Text provided
— begin —
Re: [OPE] carbon tax

From: ehrbar <>
Date: Thu May 07 2009 - 00:09:59 EDT

I'd like to support Paul, I think tradable carbon allowances are the
way to go. Recent literature about tradable carbon allowances asks:
will the complication of a two-dimensional medium of transactions be
acceptable to the public? Although this is an important issue, I
think the more basic issue is: is the structure of the production
system such that a two-dimensional means of transactions is

I think here we Marxists can make a contribution to the climate
debate. The labor theory of value is justified as follows: since the
interactions on the surface of the economy are one-dimensional
(everything is measured in money), the production system must have a
one-dimensional character as well -- otherwise the surface
interactions and the underlying production system would not fit
together. Such a one-dimensional factor of production is easily
found, it is labor. Labor is the only production cost to society as a
whole (at least before we ran into global resource costraints).

With the greenhouse effect this one-dimensional character of the
production system has been lost. As I see it, the persistent failure
to achieve GHG reductions comes from the fact that a one-dimensional
means of transactions is unable to steer an economy which has to pay
attention to two factors between which no tradeoffs are possible: (a)
— end —
Raw data
— begin —
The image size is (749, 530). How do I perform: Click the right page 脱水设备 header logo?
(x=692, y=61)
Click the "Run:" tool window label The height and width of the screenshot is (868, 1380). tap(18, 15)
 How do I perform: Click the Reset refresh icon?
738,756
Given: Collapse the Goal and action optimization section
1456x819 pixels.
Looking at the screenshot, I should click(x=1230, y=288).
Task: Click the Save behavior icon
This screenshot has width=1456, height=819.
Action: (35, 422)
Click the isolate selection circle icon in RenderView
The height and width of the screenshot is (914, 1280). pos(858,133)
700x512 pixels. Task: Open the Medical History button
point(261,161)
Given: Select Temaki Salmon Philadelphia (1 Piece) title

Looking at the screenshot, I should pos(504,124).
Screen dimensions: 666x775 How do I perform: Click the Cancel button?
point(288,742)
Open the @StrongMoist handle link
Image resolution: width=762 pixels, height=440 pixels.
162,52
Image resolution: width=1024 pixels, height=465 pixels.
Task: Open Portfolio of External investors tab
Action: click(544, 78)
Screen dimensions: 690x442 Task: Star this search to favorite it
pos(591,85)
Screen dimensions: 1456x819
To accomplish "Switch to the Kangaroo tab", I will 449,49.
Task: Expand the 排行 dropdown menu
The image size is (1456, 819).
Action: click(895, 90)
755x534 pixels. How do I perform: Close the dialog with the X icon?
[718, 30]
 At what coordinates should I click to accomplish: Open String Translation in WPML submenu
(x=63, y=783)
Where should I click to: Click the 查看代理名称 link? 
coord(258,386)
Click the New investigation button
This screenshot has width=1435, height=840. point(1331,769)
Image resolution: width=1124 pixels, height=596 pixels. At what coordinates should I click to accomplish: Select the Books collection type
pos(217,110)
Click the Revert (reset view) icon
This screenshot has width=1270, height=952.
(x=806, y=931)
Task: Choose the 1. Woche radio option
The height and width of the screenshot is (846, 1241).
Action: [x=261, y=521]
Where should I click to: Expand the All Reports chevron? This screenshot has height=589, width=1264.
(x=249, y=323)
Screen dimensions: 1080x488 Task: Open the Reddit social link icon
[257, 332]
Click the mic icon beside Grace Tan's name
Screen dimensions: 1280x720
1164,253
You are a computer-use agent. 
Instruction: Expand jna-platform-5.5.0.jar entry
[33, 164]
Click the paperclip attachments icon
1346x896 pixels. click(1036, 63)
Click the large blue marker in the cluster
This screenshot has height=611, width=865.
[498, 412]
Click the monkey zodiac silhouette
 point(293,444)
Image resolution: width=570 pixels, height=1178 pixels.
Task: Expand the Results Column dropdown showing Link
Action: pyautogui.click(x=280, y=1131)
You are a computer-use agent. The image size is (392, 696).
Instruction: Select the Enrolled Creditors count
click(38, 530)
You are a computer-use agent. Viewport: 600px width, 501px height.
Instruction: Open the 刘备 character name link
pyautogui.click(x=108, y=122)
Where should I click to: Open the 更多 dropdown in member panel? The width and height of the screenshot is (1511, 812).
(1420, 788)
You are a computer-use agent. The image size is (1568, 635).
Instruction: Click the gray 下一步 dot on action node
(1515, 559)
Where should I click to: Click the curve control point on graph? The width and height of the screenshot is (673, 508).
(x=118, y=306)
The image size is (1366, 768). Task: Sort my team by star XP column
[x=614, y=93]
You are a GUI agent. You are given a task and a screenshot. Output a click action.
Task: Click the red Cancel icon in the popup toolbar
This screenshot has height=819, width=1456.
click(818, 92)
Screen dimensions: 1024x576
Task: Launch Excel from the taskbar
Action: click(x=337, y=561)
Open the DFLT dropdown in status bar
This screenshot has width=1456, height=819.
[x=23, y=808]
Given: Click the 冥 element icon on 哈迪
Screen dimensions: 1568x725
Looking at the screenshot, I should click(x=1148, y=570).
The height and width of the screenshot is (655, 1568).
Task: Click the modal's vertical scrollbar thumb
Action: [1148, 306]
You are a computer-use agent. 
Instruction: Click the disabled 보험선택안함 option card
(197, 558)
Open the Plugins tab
— end —
Task set
**1)** In the carbon tax post, rewrite everything from "With the greenhouse" down to "are possible: (a)", putting "global warming" in place of "greenhouse effect".
**2)** Translate this sentence from the carbon tax post into Spanish: "Such a one-dimensional factor of production is easily found, it is labor."

Answers for this exercise
**1)**
With the global warming this one-dimensional character of the
production system has been lost. As I see it, the persistent failure
to achieve GHG reductions comes from the fact that a one-dimensional
means of transactions is unable to steer an economy which has to pay
attention to two factors between which no tradeoffs are possible: (a)

**2)** Un factor de producción unidimensional así se encuentra fácilmente: es el trabajo.